I think in all fairness paraphrasing her comments the way I did (don't know, don't care, FR is the setting that matters) was giving her the benefit of the doubt. I don't know, but I suspect that she associates Greyhawk with whatever crap she caught when she started working for WotC (I didn't see it, but I saw the conversation here about it.) If that is the case, it would explain her apparent low regard for the setting, and I'm not trying to say that she ought to be a huge Greyhawk fan. It's perfectly fine for her to not like or care about a setting, just like it's fine for Mike to unabashedly love that setting. Ultimately, she did say she didn't know much about Greyhawk, she made it pretty clear that she doesn't care much about Greyhawk, and she went out of her way to point out that the Forgotten Realms is more popular and more useful. It's just what she said.
I guess. Assuming Mearls ever appears again!

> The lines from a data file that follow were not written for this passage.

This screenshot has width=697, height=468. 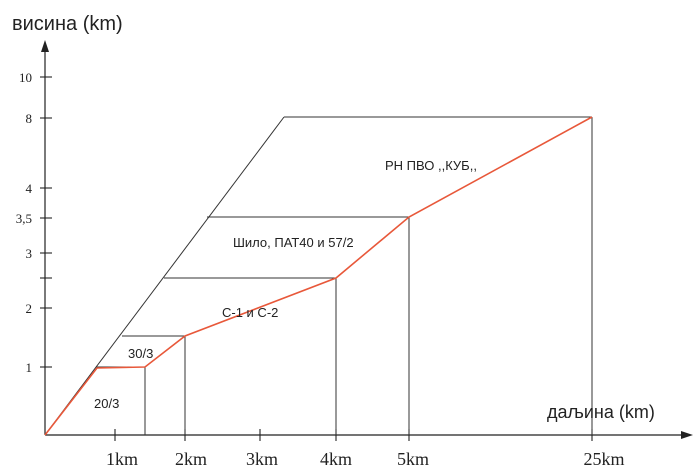 What do you see at coordinates (140, 354) in the screenshot?
I see `zone-label-30-3: 30/3` at bounding box center [140, 354].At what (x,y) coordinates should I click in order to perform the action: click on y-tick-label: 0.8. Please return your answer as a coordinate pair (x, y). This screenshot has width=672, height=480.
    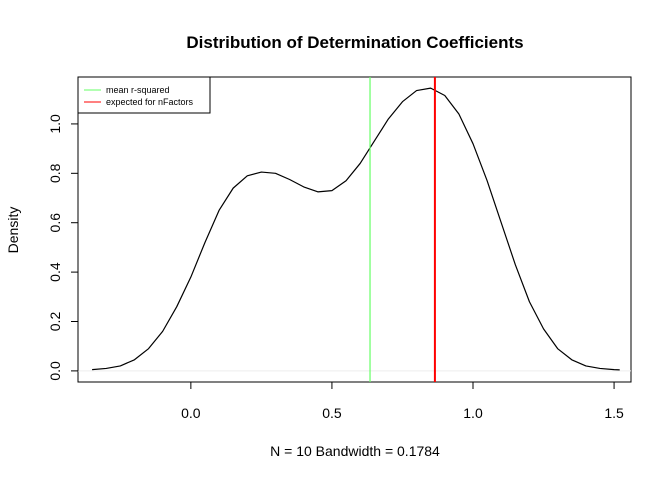
    Looking at the image, I should click on (55, 173).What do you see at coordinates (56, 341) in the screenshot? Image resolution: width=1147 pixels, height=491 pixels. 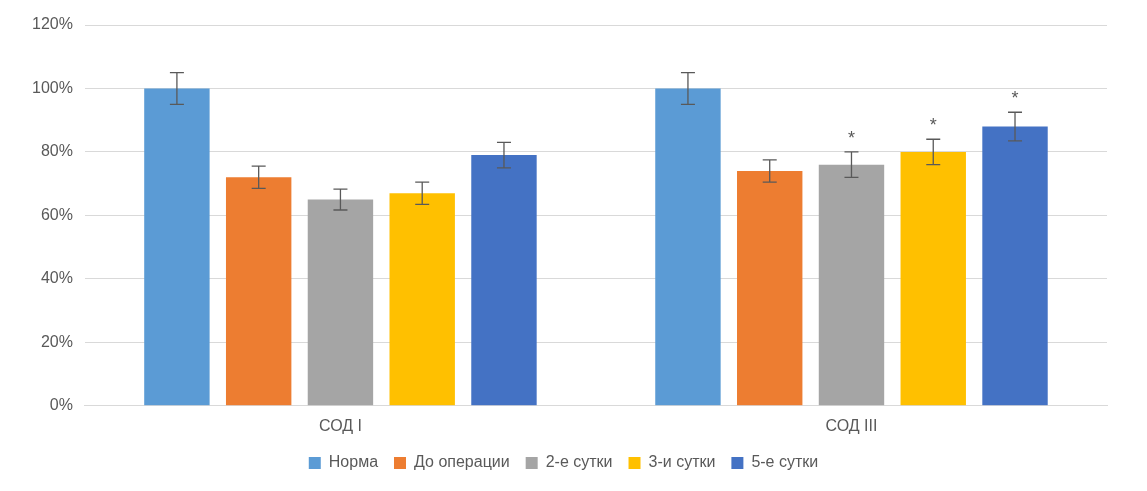 I see `y-tick-label: 20%` at bounding box center [56, 341].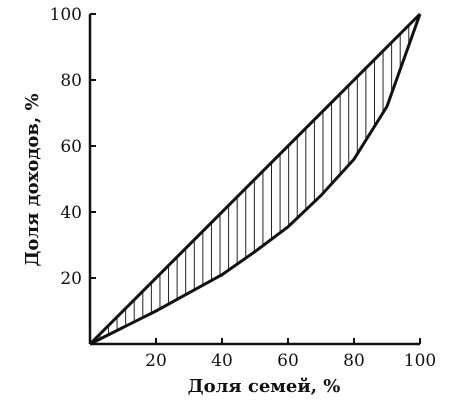  Describe the element at coordinates (222, 361) in the screenshot. I see `x-tick-label: 40` at that location.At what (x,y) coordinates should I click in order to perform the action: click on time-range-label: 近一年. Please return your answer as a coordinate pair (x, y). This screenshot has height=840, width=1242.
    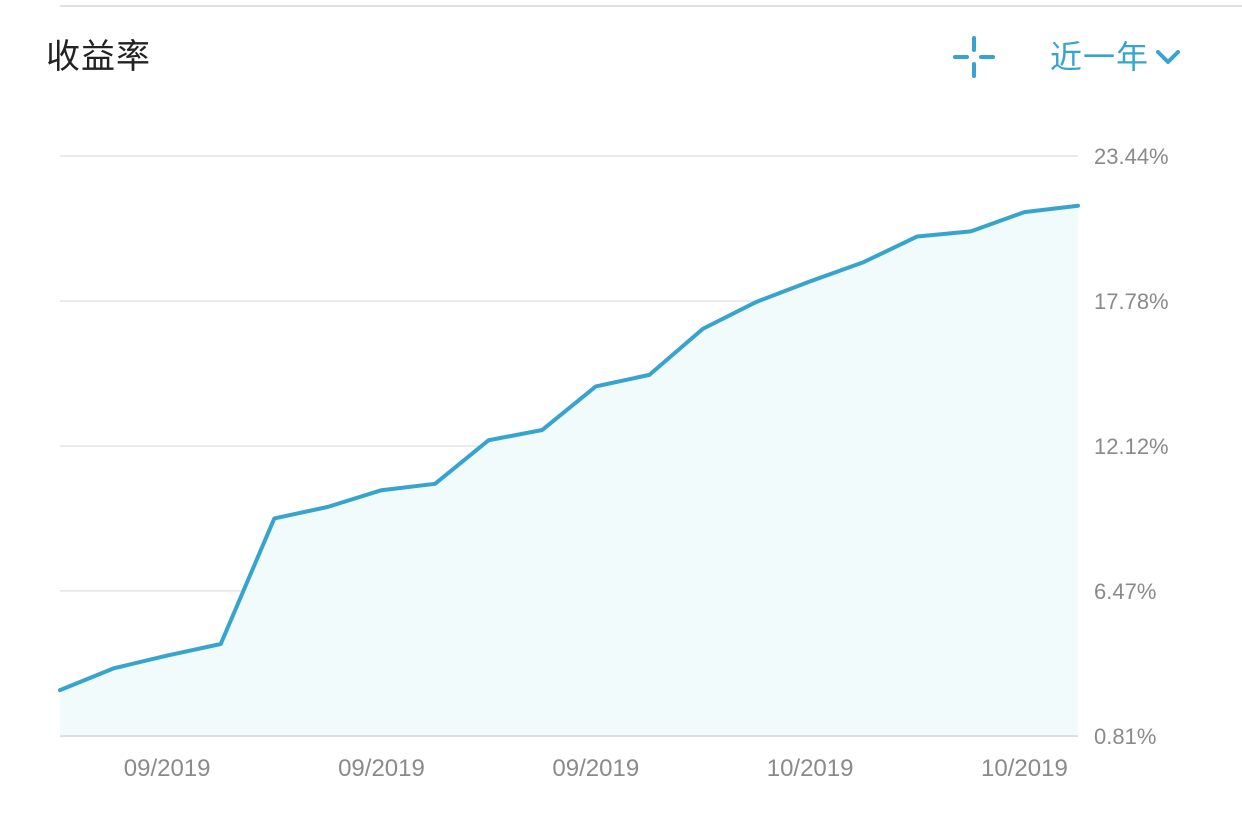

That "frenzied mob of cyberbullies" (a) is his customers and (b) included victims of a known harasser who he covered for.
I’m sensing the anger here isn’t actually about what was said.
I think (a) is the reason he's remaining quiet, and (b) is not what I saw when I glanced at his twitter page. It appears he believed M when she made her recent statement against Z, but also believed her when she made a statement in his defense before. No victims of Z are clamoring for Mike's head on a platter, at least not that I saw. The people who are clamoring seem for the most part to just be a virtual pitchforks-and-torches mob who don't want to miss an opportunity to be ferociously outraged. Some of them apparently had online arguments with Z, and it seems at this point that most everyone who interacted with him in almost any capacity dislikes the man, but Z's actual victims have made no attacks against Mike that I've seen.
Mike didn't "cover for" anyone. He's a game designer, not a grievance investigator, and I think it's clear in retrospect that investigation should have been handled a lot differently. Still, he did the best he could in the situation he found himself in, and I seriously doubt that anyone with any sense believes that Mike would or could willfully ignore domestic abuse. By any reasonable analysis Mike is an ally, not the enemy.
Anyway, I don't plan to respond more on this topic. I don't want to derail the thread, but I did want to stand up for Mike.
I'll tell you, but only if you make a DC 20 Investigation check at Disadvantage* first.What does "update the lore for 5e" even mean? The lore doesn't have DCs.
Kate: That's partially because we wanted 5e to be more new-player friendly, and also that having a barrier to playing D&D, and that barrier being you have to know a lot about the history and the lore, that's a gate. That's not something that a lot of people have time for or even interest in, so the idea of gating anything behind this sort of vintage knowledge, certainly knowledge that I don't have, so if that had been a requirement of this job I definitely wouldn't have been sitting here. I did research it. I researched everything. The Forgotten Realms is just the most popular setting, and that's all there is to it.
It's like they want to have their cake and eat it, too. Play upon nostalgia of old adventures and old monsters but not do the actual work of caring about their own 40-year history.
"We don't care" is the WOTC philosophy.
If you don't care about your company's own history, stop strip-mining it for lazy rehashes.